(Records from a dataset)

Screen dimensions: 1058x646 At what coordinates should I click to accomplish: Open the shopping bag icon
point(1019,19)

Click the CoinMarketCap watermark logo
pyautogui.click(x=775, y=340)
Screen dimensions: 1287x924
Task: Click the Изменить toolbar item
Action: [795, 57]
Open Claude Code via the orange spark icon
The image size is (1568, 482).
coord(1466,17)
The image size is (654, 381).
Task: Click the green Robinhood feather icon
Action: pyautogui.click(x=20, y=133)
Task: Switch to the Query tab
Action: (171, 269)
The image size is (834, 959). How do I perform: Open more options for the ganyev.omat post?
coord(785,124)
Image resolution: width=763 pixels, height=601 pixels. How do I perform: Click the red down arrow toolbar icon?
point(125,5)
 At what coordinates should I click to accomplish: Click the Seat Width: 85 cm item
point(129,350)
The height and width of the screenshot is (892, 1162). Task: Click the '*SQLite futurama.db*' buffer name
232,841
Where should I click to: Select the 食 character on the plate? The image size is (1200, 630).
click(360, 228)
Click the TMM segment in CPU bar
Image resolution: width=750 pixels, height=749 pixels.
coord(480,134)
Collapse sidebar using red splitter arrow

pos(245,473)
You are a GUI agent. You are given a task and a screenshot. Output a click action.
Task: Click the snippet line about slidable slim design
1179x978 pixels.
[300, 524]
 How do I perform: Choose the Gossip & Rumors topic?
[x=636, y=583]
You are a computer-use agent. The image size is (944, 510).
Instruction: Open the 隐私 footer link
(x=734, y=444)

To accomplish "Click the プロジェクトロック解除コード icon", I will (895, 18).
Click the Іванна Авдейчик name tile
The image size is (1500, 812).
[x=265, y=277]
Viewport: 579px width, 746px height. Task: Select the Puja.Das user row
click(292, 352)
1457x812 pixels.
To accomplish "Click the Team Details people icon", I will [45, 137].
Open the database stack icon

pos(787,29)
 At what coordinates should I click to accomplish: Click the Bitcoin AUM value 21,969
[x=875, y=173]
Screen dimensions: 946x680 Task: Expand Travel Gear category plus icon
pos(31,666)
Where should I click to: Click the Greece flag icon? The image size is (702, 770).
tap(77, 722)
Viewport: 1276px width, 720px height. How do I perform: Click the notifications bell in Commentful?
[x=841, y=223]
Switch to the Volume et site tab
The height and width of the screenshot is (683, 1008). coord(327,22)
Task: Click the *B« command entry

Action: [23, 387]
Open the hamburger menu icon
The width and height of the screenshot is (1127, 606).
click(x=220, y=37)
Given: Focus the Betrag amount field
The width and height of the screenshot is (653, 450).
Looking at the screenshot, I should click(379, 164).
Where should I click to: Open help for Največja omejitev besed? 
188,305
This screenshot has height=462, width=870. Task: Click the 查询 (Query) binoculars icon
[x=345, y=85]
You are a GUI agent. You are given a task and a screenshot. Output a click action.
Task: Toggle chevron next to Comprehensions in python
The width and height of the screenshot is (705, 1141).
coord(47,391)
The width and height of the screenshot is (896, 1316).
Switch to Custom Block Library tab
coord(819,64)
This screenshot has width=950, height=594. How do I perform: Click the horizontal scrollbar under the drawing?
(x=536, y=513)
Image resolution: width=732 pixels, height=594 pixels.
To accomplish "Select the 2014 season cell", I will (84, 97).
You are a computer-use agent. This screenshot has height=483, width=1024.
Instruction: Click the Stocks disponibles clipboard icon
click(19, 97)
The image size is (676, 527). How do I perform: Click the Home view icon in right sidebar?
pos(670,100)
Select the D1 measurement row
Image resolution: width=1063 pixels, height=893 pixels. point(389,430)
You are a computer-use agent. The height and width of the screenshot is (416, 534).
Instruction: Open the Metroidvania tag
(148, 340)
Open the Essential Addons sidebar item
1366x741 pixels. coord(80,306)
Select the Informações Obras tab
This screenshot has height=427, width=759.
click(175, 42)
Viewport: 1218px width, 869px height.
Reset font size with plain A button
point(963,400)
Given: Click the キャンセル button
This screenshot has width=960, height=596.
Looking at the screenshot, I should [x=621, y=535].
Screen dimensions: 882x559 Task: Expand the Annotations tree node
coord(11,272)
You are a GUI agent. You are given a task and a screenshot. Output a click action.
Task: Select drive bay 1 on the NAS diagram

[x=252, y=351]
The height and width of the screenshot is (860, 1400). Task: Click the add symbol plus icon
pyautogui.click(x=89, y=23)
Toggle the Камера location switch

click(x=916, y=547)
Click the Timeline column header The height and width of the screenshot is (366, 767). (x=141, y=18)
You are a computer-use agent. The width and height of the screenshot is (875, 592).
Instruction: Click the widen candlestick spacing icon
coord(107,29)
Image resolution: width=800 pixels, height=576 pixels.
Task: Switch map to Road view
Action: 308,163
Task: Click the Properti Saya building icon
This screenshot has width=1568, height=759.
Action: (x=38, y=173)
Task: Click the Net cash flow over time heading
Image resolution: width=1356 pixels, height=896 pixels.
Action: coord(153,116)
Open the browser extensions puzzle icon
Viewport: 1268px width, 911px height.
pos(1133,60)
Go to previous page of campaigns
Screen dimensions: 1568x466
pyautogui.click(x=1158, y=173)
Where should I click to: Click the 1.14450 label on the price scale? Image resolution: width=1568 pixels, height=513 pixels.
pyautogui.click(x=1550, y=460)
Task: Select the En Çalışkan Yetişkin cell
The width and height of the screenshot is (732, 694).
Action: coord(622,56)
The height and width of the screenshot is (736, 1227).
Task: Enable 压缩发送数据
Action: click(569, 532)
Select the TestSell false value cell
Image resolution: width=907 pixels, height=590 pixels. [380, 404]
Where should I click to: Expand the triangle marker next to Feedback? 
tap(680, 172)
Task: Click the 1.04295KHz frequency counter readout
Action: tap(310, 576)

Goal of the exercise
Each line that holds the word "agent" should be extracted from the records.

Solution
You are a GUI agent. You are given a task and a screenshot. Output a click action.
You are a computer-use agent. The image size is (944, 510).
You are a GUI agent. You are given a task and a screenshot. Output a click action.
You are a computer-use agent. This screenshot has height=483, width=1024.
You are a computer-use agent. The height and width of the screenshot is (416, 534).
You are a GUI agent. You are given a task and a screenshot. Output a click action.
You are a computer-use agent. The width and height of the screenshot is (875, 592).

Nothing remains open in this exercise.